───── SUPPLIED DATA

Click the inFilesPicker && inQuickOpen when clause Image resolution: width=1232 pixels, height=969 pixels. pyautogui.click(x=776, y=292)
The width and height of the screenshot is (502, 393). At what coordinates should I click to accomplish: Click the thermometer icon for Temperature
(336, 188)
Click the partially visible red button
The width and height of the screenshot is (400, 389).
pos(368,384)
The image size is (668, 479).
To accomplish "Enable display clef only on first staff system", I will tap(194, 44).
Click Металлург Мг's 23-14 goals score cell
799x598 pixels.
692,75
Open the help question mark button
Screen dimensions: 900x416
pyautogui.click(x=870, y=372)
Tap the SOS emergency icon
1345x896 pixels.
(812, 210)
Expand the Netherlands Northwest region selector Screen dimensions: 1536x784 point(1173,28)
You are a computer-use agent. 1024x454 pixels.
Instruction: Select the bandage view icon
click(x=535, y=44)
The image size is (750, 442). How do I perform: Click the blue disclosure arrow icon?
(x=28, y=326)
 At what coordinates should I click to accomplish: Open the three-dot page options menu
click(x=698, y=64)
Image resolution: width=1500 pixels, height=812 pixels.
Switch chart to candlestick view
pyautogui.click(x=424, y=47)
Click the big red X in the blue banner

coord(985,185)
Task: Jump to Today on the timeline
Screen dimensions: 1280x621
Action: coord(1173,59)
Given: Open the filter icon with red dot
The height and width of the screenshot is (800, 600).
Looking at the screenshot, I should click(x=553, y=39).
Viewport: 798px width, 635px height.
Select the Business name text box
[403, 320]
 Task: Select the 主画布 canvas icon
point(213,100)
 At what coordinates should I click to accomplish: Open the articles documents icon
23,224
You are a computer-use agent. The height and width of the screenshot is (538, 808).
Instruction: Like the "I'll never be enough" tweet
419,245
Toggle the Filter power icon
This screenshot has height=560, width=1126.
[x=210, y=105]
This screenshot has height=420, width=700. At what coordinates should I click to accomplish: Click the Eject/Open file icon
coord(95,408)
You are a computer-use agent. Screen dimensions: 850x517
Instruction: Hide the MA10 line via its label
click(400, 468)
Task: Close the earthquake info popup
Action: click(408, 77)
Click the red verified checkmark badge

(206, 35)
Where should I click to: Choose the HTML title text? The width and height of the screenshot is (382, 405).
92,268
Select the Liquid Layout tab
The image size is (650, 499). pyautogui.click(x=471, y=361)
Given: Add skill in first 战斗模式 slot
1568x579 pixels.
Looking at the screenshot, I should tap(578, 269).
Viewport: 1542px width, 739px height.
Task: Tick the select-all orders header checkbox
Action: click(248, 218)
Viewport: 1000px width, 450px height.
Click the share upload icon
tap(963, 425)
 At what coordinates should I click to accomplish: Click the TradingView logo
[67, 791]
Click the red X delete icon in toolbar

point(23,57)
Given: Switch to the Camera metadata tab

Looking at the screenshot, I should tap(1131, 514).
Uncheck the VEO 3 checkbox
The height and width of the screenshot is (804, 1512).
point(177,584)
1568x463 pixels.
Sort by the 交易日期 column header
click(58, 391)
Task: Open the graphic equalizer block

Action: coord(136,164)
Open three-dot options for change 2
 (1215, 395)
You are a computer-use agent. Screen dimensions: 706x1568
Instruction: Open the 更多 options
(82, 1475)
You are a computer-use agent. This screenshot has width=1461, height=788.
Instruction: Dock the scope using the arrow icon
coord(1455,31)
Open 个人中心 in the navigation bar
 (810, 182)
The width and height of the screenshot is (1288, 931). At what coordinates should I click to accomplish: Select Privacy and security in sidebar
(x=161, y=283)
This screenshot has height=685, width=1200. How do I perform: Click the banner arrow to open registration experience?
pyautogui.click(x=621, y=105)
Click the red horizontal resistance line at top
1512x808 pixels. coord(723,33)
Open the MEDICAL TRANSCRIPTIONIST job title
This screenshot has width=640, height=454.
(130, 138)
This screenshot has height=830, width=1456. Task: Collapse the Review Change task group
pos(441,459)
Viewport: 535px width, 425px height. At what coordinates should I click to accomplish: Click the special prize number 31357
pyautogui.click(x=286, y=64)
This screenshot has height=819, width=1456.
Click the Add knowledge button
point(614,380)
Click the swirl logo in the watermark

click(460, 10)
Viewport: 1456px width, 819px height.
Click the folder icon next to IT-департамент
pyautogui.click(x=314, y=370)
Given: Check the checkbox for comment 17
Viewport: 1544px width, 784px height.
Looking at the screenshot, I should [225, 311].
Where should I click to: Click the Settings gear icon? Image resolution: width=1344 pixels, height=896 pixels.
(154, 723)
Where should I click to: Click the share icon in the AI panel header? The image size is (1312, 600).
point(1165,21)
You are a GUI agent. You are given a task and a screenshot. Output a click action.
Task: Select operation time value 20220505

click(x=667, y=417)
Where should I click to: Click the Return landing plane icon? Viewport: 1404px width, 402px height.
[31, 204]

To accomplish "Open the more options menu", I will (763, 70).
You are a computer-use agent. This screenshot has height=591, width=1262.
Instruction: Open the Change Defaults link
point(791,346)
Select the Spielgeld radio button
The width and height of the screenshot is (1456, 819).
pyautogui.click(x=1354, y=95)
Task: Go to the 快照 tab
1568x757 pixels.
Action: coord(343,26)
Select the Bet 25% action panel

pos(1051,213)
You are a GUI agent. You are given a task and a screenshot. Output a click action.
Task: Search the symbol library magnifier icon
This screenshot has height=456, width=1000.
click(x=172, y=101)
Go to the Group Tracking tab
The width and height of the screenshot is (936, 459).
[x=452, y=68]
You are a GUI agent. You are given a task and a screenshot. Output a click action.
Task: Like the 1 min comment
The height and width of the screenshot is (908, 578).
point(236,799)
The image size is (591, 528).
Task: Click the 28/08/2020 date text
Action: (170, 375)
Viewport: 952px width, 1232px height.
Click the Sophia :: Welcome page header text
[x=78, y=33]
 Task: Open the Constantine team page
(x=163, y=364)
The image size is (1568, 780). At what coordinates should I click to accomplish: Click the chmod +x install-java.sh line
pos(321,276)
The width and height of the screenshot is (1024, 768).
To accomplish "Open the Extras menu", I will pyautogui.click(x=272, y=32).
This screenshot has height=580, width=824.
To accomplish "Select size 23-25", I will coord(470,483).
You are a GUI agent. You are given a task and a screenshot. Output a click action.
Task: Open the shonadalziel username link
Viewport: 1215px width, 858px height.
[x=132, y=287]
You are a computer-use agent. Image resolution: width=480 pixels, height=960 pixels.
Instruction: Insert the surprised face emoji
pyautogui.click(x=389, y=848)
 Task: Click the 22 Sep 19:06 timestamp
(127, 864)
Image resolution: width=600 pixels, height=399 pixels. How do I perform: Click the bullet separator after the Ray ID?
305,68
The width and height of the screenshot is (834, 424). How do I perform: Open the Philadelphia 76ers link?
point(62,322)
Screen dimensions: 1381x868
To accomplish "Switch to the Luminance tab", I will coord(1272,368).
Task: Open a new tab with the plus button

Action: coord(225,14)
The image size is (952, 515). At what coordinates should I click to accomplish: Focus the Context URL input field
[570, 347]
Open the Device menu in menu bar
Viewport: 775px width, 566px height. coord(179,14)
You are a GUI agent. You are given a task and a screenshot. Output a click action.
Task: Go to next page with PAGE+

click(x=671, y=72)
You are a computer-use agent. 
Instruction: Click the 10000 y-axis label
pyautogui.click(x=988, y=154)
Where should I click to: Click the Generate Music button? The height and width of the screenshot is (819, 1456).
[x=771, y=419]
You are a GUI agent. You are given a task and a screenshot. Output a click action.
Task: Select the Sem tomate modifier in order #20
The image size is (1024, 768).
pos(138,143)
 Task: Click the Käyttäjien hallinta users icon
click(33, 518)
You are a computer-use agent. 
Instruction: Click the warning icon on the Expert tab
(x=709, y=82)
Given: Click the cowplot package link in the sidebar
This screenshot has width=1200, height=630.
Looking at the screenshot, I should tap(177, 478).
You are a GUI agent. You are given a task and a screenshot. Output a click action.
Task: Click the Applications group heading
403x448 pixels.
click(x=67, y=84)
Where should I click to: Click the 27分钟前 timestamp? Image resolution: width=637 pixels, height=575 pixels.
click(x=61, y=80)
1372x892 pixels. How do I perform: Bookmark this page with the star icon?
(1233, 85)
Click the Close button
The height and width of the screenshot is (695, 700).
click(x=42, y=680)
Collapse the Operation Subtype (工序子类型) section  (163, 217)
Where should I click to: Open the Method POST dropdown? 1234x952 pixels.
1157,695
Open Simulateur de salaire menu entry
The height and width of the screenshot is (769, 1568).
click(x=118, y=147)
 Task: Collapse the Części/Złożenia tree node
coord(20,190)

──────────

Count the lines of the items above that contain the string "Collapse", matching case exactly, and give only the number.

3